The “lumen wars” are alive and well in the gun universe. It seems like every few months someone is making a new light better than everyone else’s. For a long time, Surefire was considered top of the heap for “tactical” lights, with a price tag that matched that status. There are a few new players in the game though, and Modlite is punching above their weight class as a relative new comer to market. They first put lights on the market about the middle of 2019, and already their lights are what all the cool guys are raving about on the internet (myself included, although I don’t have “cool guy” status).
Modlite started off as a guy wanting a light better suited for use on rifles. That means he needed lights with the candela to push the beam further downrange. If you aren’t familiar with the terms, lumens are the total amount of light output. A light can have a really high lumen rating, but the beam is fairly short range. See Surefire’s Max Vision lights, and most other lights with really high lumen ratings. Candela is the measurement that tells us how far a beam will go, and is basically independent of lumens. That is why an old 180 lumen X300 will still throw a decent, albeit more narrowly focused beam.
When Candela Became King
Since throw is what a rifle light needs, that is where Modlite decided to up the ante. After the rifle lights were a success, a handheld version followed. Surefire’s powerhouse handheld, the Fury DFT, has a candela rating just under 25,000. Modlite’s PLHv2 handheld pumps over 50,000 candela downrange. This gives the Modlite PLHv2 significant reach, far outclassing anything else currently available. It isn’t just about reach though. All that candela helps the light push through photonic barriers too. Things like smoke, fog, windows, and other light sources. Being able to see through things can be just as valuable as being able to see things far away.
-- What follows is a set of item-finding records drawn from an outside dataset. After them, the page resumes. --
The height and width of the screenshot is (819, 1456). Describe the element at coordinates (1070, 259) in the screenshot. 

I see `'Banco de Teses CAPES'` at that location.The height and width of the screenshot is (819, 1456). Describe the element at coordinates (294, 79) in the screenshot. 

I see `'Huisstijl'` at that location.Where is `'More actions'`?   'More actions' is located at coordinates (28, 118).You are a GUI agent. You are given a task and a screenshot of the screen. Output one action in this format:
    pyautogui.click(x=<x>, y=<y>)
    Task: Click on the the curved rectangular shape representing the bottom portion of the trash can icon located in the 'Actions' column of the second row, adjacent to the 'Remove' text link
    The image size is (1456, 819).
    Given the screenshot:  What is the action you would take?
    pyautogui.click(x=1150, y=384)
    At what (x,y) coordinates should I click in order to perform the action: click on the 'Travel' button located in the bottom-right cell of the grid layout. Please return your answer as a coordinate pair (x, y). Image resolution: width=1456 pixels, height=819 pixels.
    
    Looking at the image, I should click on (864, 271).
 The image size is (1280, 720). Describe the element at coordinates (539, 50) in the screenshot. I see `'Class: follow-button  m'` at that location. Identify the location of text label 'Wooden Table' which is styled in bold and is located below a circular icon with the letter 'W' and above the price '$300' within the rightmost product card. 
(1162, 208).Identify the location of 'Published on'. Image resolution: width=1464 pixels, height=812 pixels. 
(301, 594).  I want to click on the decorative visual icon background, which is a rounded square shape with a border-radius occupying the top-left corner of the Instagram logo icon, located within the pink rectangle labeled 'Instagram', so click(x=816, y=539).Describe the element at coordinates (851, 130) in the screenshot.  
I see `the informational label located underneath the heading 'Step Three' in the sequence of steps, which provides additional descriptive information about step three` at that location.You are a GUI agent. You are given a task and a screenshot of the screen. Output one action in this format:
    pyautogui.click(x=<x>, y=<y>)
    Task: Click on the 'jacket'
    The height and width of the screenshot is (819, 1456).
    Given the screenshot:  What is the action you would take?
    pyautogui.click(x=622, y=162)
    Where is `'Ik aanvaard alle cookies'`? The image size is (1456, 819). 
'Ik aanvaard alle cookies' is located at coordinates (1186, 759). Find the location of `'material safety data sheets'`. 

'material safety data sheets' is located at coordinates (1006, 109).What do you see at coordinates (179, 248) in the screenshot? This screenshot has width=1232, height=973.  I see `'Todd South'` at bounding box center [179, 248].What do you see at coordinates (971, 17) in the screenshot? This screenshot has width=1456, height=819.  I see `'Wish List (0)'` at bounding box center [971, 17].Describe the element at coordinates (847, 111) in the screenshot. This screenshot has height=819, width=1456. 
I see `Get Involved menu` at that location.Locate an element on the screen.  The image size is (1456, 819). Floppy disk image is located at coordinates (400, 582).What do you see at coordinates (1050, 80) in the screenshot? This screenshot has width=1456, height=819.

Most things in life are a tradeoff though, and Modlite hasn’t escaped that rule either. The wizardry that has allowed Modlite to have a 1,300 lumen handheld sized light with mega throw, and not have such a focused beam that the spill is useless, comes at a price. A touch over $300 to be exact. Just like the candela rating outclasses most other options, so does the price. It is a significant barrier to entry, unquestionably.
How It Shows Up
That $300 gets you the light, either the 18650 or smaller 18350 version. One battery (spares are easy to find online), and the charger. The runtime on the 18650 version is about 1.5 hours. The smaller battery only makes it about a half-hour. Their runtime estimate seems about right for the 18650. I did not test a 18350 version of the light. I could usually get the light to make it 3-4 weeks before needing a fresh charge.
It doesn’t come with a pocket clip, which I think is annoying, but not the end of the world. There are some decent options out there for adding a clip to the light. Depending on where someone orders the light from, they might even recommend a bundle with a clip when the light is ordered.
There is a “low battery” indicator. The light will flash, and then reduce output when the battery is nearing the end of its charge. Don’t freak out like I did and think that there is something wrong with your light. It is just a friendly reminder that the battery is getting low. It will still function for a bit at the lower output to get someone by, but it is not longer the powerhouse that it is with a better charge on the battery.
The tail cap switch is a basic click style switch. Push in a little for momentary-on, push until it clicks for constant-on. This is fairly common on “tactical” lights. It does leave the light a little short for EDC use in my opinion though. Quite honestly, for the most menial task that our EDC lights get used for, the PLHv2 is overpowered. It isn’t well suited to any close-up task where only direct lighting can be used. Those menial sorts of things we do with EDC lights like dig around under car seats or fiddle in the engine compartment because something doesn’t sound right.
The Real Deal
Who are we kidding though? The designed purpose for the light is singular, and the execution reflects that. When the chips are down and you need all the horsepower you can get, I think the PLHv2 is unrivaled (for now). If you want something a bit more well-rounded, I wouldn’t look here. Think of it like a race car. They generally don’t do well cruising around on the street, that isn’t their purpose. They are built for the racetrack. The same is true of the Modlite. It runs with the gas pedal smashed into the firewall, and that is all it does.
The light is undoubtedly good. Excellent actually. Build quality is top of the line. The size is reasonable. Everything does exactly what it is advertised to do and does it well. The question becomes whether or not it is worth the $300 price tag? There is some personal decision making that has to go on to get a real answer to that question. Since I am not you, I leave it to you to decide. What sold it for me, is that this light does something no other light in the “EDC” category can do.